Extracted data
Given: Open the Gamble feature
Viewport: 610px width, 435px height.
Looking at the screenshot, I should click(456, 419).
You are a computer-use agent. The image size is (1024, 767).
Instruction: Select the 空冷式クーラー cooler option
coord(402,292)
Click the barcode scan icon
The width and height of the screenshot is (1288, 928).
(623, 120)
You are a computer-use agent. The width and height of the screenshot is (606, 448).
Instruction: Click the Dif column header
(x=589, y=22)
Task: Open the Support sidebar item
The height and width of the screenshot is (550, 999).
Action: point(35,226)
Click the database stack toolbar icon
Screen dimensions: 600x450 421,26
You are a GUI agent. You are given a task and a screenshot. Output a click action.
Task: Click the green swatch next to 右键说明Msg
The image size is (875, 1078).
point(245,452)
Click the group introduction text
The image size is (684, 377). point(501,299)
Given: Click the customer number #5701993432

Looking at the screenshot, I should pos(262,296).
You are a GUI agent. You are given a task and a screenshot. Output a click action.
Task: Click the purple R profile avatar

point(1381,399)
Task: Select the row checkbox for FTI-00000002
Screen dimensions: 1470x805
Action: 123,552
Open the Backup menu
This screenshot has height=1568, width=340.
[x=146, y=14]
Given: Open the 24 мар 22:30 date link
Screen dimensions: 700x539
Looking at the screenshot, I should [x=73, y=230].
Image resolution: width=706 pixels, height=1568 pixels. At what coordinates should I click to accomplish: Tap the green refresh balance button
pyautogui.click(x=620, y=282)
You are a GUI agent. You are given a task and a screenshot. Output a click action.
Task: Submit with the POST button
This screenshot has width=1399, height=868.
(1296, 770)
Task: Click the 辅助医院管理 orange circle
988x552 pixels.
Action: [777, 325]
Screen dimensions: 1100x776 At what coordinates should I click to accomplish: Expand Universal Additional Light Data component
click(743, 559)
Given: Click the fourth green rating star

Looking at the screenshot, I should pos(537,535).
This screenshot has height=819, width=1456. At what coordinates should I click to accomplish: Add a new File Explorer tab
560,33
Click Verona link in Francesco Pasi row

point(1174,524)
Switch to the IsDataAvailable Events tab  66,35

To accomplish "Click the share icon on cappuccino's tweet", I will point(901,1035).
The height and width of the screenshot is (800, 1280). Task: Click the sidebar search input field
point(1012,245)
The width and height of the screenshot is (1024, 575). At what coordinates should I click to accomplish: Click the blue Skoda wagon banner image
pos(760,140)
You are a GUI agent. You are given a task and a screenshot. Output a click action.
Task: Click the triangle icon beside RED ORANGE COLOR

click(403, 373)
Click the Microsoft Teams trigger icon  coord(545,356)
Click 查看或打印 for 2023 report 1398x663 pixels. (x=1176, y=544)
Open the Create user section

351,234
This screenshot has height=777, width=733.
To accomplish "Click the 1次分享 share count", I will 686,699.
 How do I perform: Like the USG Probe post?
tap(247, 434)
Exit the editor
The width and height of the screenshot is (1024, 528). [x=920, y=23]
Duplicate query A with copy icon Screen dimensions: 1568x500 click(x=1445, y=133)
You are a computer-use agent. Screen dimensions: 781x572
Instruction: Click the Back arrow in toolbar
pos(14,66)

Exercise requirements
Arrange every line of the listing above as a numbered list, leaving out the blank lines.

Task solution
1. Given: Open the Gamble feature
2. Viewport: 610px width, 435px height.
3. Looking at the screenshot, I should click(456, 419).
4. You are a computer-use agent. The image size is (1024, 767).
5. Instruction: Select the 空冷式クーラー cooler option
6. coord(402,292)
7. Click the barcode scan icon
8. The width and height of the screenshot is (1288, 928).
9. (623, 120)
10. You are a computer-use agent. The width and height of the screenshot is (606, 448).
11. Instruction: Click the Dif column header
12. (x=589, y=22)
13. Task: Open the Support sidebar item
14. The height and width of the screenshot is (550, 999).
15. Action: point(35,226)
16. Click the database stack toolbar icon
17. Screen dimensions: 600x450 421,26
18. You are a GUI agent. You are given a task and a screenshot. Output a click action.
19. Task: Click the green swatch next to 右键说明Msg
20. The image size is (875, 1078).
21. point(245,452)
22. Click the group introduction text
23. The image size is (684, 377). point(501,299)
24. Given: Click the customer number #5701993432
25. Looking at the screenshot, I should pos(262,296).
26. You are a GUI agent. You are given a task and a screenshot. Output a click action.
27. Task: Click the purple R profile avatar
28. point(1381,399)
29. Task: Select the row checkbox for FTI-00000002
30. Screen dimensions: 1470x805
31. Action: 123,552
32. Open the Backup menu
33. This screenshot has height=1568, width=340.
34. [x=146, y=14]
35. Given: Open the 24 мар 22:30 date link
36. Screen dimensions: 700x539
37. Looking at the screenshot, I should [x=73, y=230].
38. Image resolution: width=706 pixels, height=1568 pixels. At what coordinates should I click to accomplish: Tap the green refresh balance button
39. pyautogui.click(x=620, y=282)
40. You are a GUI agent. You are given a task and a screenshot. Output a click action.
41. Task: Submit with the POST button
42. This screenshot has width=1399, height=868.
43. (1296, 770)
44. Task: Click the 辅助医院管理 orange circle
45. 988x552 pixels.
46. Action: [777, 325]
47. Screen dimensions: 1100x776 At what coordinates should I click to accomplish: Expand Universal Additional Light Data component
48. click(743, 559)
49. Given: Click the fourth green rating star
50. Looking at the screenshot, I should pos(537,535).
51. This screenshot has height=819, width=1456. At what coordinates should I click to accomplish: Add a new File Explorer tab
52. 560,33
53. Click Verona link in Francesco Pasi row
54. point(1174,524)
55. Switch to the IsDataAvailable Events tab  66,35
56. To accomplish "Click the share icon on cappuccino's tweet", I will point(901,1035).
57. The height and width of the screenshot is (800, 1280). Task: Click the sidebar search input field
58. point(1012,245)
59. The width and height of the screenshot is (1024, 575). At what coordinates should I click to accomplish: Click the blue Skoda wagon banner image
60. pos(760,140)
61. You are a GUI agent. You are given a task and a screenshot. Output a click action.
62. Task: Click the triangle icon beside RED ORANGE COLOR
63. click(403, 373)
64. Click the Microsoft Teams trigger icon  coord(545,356)
65. Click 查看或打印 for 2023 report 1398x663 pixels. (x=1176, y=544)
66. Open the Create user section
67. 351,234
68. This screenshot has height=777, width=733.
69. To accomplish "Click the 1次分享 share count", I will 686,699.
70.  How do I perform: Like the USG Probe post?
71. tap(247, 434)
72. Exit the editor
73. The width and height of the screenshot is (1024, 528). [x=920, y=23]
74. Duplicate query A with copy icon Screen dimensions: 1568x500 click(x=1445, y=133)
75. You are a computer-use agent. Screen dimensions: 781x572
76. Instruction: Click the Back arrow in toolbar
77. pos(14,66)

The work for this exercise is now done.